• Instructions for the task
In the stored records below, take the lines from the one containing "This screenshot has height=801, width=1008." through the one containing "(898, 332).", inclusive, and write them out again with "fission" switched to "fusion", changing nothing else.

BEGIN Information given

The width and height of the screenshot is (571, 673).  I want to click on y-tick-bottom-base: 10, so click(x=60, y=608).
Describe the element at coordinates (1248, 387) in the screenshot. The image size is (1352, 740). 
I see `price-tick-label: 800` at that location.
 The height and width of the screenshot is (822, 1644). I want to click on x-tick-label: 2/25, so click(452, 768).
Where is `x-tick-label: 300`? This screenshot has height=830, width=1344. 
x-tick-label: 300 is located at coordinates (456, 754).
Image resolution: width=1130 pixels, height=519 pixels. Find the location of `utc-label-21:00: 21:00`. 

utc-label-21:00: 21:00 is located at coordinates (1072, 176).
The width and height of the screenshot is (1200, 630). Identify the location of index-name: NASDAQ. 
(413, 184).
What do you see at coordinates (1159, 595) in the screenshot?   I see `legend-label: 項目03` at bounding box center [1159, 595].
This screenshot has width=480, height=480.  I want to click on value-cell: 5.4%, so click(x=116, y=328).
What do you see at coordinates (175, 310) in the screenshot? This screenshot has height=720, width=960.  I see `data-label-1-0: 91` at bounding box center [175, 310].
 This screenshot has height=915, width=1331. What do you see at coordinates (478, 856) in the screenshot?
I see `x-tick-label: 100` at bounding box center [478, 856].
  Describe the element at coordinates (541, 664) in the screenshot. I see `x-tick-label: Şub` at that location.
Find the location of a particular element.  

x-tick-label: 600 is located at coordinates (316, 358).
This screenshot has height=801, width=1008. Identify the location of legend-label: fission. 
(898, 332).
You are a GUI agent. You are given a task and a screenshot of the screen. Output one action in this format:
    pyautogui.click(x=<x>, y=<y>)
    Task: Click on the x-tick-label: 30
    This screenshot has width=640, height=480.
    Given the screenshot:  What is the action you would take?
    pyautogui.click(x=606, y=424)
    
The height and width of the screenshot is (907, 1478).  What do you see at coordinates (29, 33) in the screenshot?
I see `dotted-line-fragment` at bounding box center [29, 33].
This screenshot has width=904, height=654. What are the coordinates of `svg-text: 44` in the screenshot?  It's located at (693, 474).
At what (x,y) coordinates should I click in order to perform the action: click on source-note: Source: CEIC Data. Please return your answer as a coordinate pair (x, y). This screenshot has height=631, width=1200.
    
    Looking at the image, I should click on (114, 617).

END Information given

• Task result
This screenshot has height=801, width=1008. Identify the location of legend-label: fusion. 
(898, 332).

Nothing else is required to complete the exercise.